Um dos significados de Clichê no dicionário Priberam é “lugar-comum”. Esta expressão, por sua vez, traz uma definição mais clara: ideia já muito batida. Um filme cujo protagonista é viciado em trabalho e só reconhece o valor da família no fim da trama não é nada novo, é muito visto. Mas nem só repetições se encontram nos Clichês, há lições atemporais também.
Click (2006) é um lugar-comum construído de forma criativa e que conseguiu ser incisivo na moral de sua história. Adam Sandler não é exatamente o mestre do humor, mas em certos momentos encenou o drama que o personagem pedia, o que surpreendeu positivamente por não ser sua maior marca como ator. Sobre o personagem Morty (Christopher Walken), podemos entender que desempenha também o papel da consciência de Michael Newman (Adam Sandler), e apesar de seu visual estereotipado de cientista maluco é através de algumas das suas frases que se vai tocando o público efetivamente.
Michael Newman tinha uma esposa, dois filhos, os pais ainda vivos e presentes e uma casa confortável, mas, apesar de tudo isso, limitava-se a ser um arquiteto que perseguia o sonho de tornar-se sócio do próprio chefe.
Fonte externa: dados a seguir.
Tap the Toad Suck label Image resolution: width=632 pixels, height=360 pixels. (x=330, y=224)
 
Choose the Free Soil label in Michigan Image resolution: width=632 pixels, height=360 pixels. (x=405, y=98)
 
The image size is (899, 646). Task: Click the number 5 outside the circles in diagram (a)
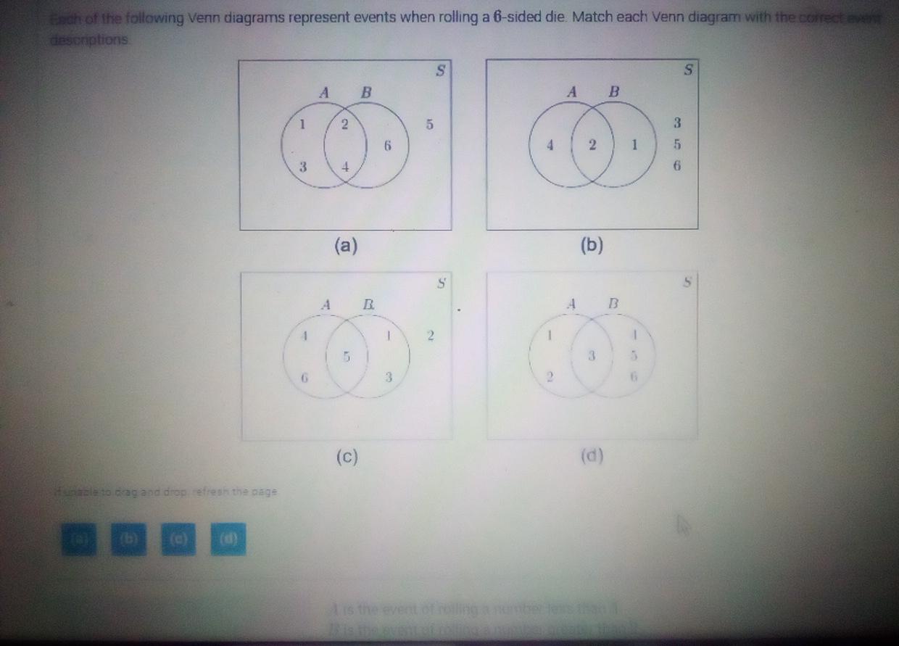tap(429, 124)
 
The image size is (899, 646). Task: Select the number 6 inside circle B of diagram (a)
tap(388, 146)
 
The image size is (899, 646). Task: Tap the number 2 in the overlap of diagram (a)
tap(345, 124)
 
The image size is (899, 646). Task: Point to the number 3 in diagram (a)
tap(304, 167)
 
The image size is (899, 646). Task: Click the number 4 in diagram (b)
tap(551, 144)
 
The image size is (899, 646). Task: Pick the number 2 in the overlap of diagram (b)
tap(592, 144)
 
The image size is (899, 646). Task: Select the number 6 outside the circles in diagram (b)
tap(677, 165)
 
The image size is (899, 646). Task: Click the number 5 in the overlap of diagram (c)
tap(347, 357)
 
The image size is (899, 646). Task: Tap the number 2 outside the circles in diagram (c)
tap(431, 336)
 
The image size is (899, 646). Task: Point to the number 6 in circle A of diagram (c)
tap(305, 378)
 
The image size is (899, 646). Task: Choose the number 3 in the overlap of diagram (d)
tap(592, 356)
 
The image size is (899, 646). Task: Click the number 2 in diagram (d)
tap(550, 377)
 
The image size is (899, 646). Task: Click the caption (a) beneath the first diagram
tap(346, 246)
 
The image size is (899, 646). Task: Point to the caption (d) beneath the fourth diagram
tap(592, 456)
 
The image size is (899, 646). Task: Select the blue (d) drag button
tap(228, 539)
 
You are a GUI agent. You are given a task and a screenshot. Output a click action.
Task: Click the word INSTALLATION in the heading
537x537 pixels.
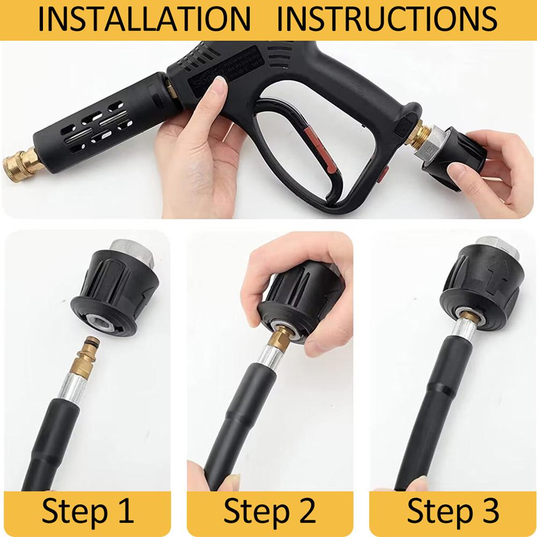point(144,19)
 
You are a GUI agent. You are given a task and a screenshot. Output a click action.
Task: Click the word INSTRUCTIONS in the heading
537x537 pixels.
point(387,19)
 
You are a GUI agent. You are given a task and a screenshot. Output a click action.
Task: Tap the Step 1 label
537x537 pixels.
point(87,511)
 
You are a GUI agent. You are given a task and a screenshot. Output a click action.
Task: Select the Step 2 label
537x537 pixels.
point(269,511)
Como vivia para ser promovido, negligenciava o tempo em família e era incapaz de ser grato por tudo que já tinha. Como se não bastasse, ainda nutria uma rixa com a criança da casa vizinha, o típico menino birrento que quer exibir o que tem, como se tivessem a mesma idade.
É justamente em uma dessas disputas, quando soube que os vizinhos tinham um controle remoto universal, que decide comprar um também. No entanto, nem precisou pagar pelo objeto que atenderia à todas as suas necessidades (ou que acreditava que eram urgências), pois Morty o deu de presente. Ao utilizá-lo, Michael percebeu que o controle funcionava na vida real e passou a pausar e pular discussões com a esposa, momentos com os filhos e com os pais e tudo o mais que exigisse se relacionar com seus entes queridos.
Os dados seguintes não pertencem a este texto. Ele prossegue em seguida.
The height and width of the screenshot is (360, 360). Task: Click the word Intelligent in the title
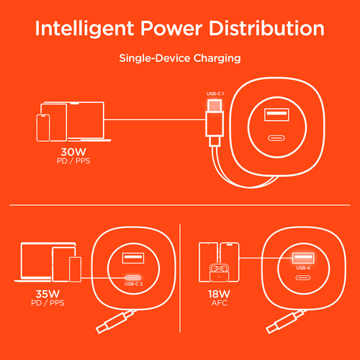[x=84, y=29]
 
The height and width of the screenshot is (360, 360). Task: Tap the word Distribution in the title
[x=266, y=28]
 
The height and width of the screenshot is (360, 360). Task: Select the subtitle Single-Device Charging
[x=180, y=58]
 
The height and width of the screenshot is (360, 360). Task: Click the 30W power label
[x=73, y=152]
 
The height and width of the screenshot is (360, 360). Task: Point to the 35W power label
[x=48, y=294]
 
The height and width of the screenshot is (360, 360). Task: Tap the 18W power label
[x=219, y=294]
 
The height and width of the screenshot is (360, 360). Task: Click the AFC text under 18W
[x=220, y=303]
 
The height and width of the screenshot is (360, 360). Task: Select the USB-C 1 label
[x=215, y=94]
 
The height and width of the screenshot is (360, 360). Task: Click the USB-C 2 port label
[x=133, y=284]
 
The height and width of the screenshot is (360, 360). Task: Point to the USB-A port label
[x=303, y=268]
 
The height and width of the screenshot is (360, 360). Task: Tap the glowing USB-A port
[x=303, y=258]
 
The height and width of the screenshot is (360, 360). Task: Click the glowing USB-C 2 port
[x=133, y=278]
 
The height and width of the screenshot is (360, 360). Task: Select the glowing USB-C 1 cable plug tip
[x=215, y=106]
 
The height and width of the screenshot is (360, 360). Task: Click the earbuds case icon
[x=219, y=273]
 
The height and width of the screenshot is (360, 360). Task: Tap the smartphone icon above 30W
[x=43, y=128]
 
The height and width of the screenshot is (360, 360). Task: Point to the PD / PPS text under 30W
[x=73, y=161]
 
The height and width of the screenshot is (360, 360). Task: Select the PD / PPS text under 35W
[x=48, y=303]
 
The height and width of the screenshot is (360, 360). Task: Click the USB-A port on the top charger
[x=276, y=114]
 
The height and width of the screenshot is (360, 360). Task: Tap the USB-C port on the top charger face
[x=276, y=138]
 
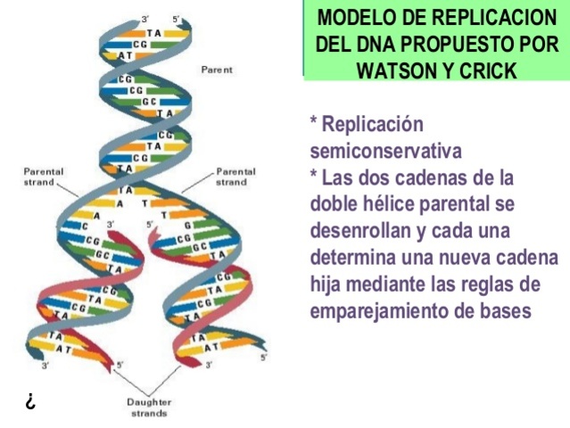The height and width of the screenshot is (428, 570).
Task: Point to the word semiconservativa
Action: (386, 150)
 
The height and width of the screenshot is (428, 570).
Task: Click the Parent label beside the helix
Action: (217, 69)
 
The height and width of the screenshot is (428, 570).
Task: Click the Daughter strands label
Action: (149, 407)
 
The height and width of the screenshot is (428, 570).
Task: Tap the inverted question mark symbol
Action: (29, 401)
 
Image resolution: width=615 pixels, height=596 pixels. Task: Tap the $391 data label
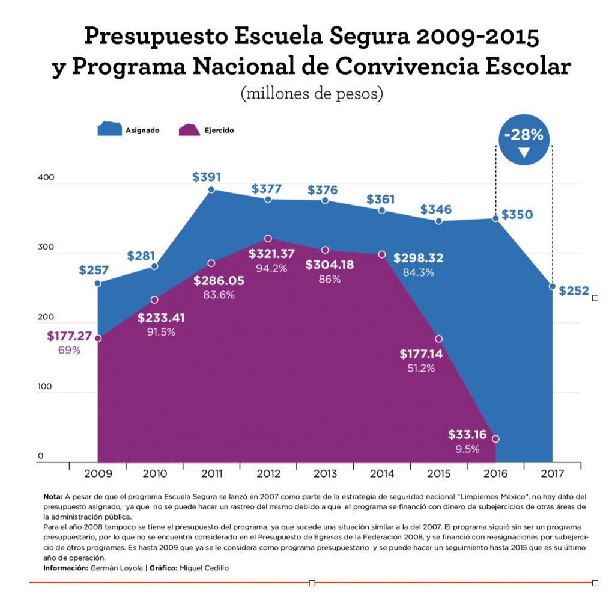[x=207, y=177]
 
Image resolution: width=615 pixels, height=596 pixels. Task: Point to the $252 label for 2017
[x=575, y=290]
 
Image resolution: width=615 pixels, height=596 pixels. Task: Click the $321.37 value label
[x=271, y=254]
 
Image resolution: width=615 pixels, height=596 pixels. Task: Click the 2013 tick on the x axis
[x=325, y=473]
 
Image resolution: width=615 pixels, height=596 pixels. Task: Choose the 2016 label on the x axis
[x=495, y=473]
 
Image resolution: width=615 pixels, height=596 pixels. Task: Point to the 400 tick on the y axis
[x=46, y=178]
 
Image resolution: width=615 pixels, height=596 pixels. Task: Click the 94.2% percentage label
[x=271, y=268]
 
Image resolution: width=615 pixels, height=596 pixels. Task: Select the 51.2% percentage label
[x=421, y=368]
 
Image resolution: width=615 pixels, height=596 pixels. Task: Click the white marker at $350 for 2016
[x=495, y=218]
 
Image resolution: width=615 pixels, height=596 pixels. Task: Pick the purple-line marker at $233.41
[x=154, y=300]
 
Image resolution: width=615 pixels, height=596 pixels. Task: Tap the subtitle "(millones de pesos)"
[x=311, y=94]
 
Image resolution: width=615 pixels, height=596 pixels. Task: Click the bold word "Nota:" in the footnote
[x=53, y=497]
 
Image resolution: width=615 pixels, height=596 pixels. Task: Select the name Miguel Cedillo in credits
[x=210, y=568]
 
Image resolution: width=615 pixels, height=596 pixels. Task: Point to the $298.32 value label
[x=418, y=258]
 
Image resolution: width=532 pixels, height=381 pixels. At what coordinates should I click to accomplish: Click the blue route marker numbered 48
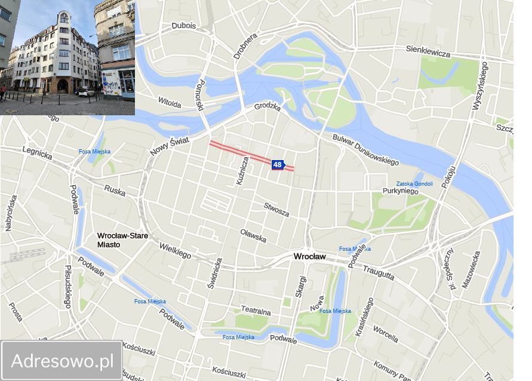click(278, 165)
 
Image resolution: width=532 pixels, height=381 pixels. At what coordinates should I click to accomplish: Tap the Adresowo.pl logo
click(62, 360)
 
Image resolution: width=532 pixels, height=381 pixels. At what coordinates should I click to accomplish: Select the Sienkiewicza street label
click(428, 51)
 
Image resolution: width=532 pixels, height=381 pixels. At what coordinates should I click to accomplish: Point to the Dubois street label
click(183, 26)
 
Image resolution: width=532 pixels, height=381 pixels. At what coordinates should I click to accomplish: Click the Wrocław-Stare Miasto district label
click(122, 240)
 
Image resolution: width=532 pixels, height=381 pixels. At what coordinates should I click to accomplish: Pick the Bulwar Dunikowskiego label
click(365, 150)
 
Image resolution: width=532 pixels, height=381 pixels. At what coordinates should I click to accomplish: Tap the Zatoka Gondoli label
click(414, 183)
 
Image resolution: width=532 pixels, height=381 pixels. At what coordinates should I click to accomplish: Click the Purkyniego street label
click(400, 191)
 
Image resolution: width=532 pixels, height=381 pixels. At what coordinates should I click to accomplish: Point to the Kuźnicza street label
click(242, 170)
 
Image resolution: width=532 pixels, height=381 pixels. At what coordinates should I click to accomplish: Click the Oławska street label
click(253, 235)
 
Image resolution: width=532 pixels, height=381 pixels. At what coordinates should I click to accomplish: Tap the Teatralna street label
click(256, 311)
O trecho da música Deserto, onde Tiago Arrais canta: “Eu sei que é possível vivermos sozinhos, cercados de gente e de conhecidos, perdidos nas rotas de nossas rotinas, sem nunca sabermos nem rumo ou destino”, parece uma definição poética do viver no piloto automático, do levar a vida sem se conectar genuinamente com as pessoas, sem refletir sobre o próprio contexto, etc.
Assim como Michael, ninguém gosta da parte ruim da convivência, que implica certas responsabilidades com o outro, desentendimentos comuns, atritos, perdão. Mas, a bíblia nos ensina em Provérbios 27, versículo 17, que “As pessoas aprendem umas com as outras, assim como o ferro afia o próprio ferro”.
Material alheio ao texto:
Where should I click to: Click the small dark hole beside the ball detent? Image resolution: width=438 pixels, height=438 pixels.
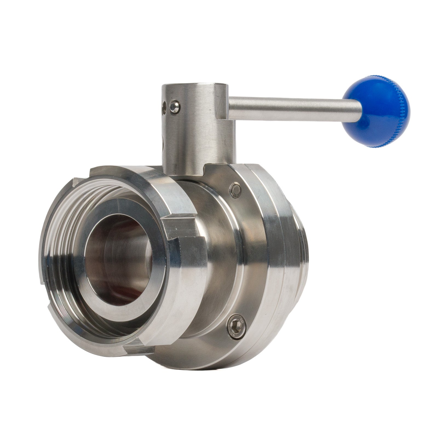tap(165, 106)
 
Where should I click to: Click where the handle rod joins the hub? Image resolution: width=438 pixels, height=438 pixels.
tap(229, 105)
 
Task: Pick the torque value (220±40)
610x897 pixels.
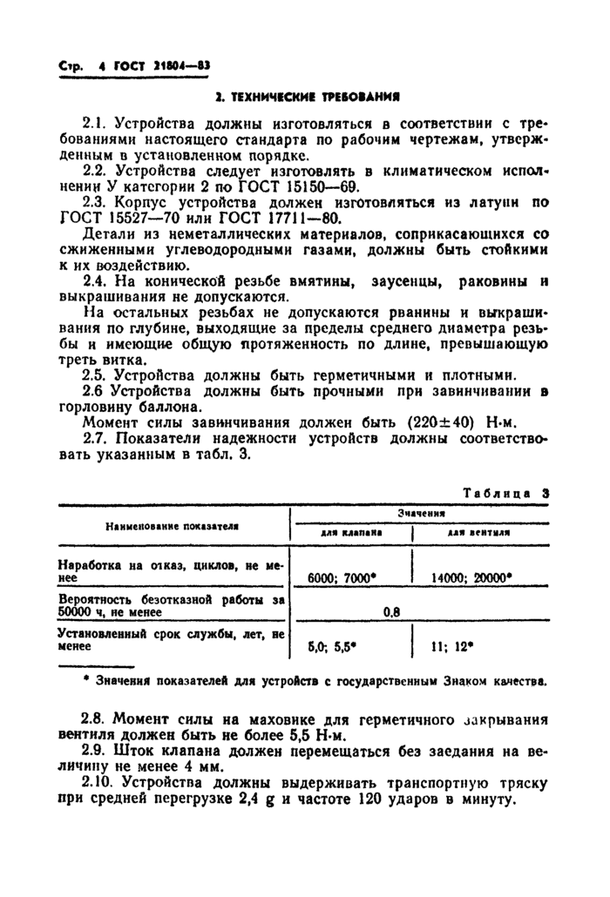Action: coord(444,422)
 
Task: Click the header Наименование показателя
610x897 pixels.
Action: coord(173,526)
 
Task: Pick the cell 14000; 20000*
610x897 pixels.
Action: coord(471,577)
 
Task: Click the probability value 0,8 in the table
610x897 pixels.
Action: coord(391,611)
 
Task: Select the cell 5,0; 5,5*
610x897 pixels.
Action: coord(335,647)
Outro problema é que, sem pensar duas vezes, até a os benefícios das relações o protagonista estava evitando, como um jantar em família ou um tempo de qualidade com a esposa. Já que a sua promoção no emprego era uma promessa futura, tudo na sua vida começou a ser acelerado para alcançar mais rápido esse alvo, mas Eclesiastes nos lembra do esgotamento a que muitos chegam por causa do trabalho e de como isso é “correr atrás do vento”, ou “ilusão” (Eclesiaste 2:21).
Quando Michael chegou ao auge da carreira, finalmente viu que o que sacrificou em nome do trabalho: o casamento, a criação dos filhos e o tempo que restava com seus pais. Mesmo que seus entes queridos desfrutassem com ele do sucesso profissional, continuaria inválido porque ele havia perdido todos aqueles anos com a família. Lembrando que o controle não o tirava da realidade, mas o fazia atravessá-la sem que a pudesse sentir ou recordar.
Há motivos que asseguram a existência dos clichês. Seja porque muitas pessoas ainda sentem medo de arriscar algo novo, seja pelo costume de consumir o que já está pronto e acessível, ou por qualquer outro motivo, fato é que histórias sobre sucesso profissional e fracasso familiar se repetem ou vendem bastante porque o problema continua atual e seus efeitos são sentidos por toda a sociedade.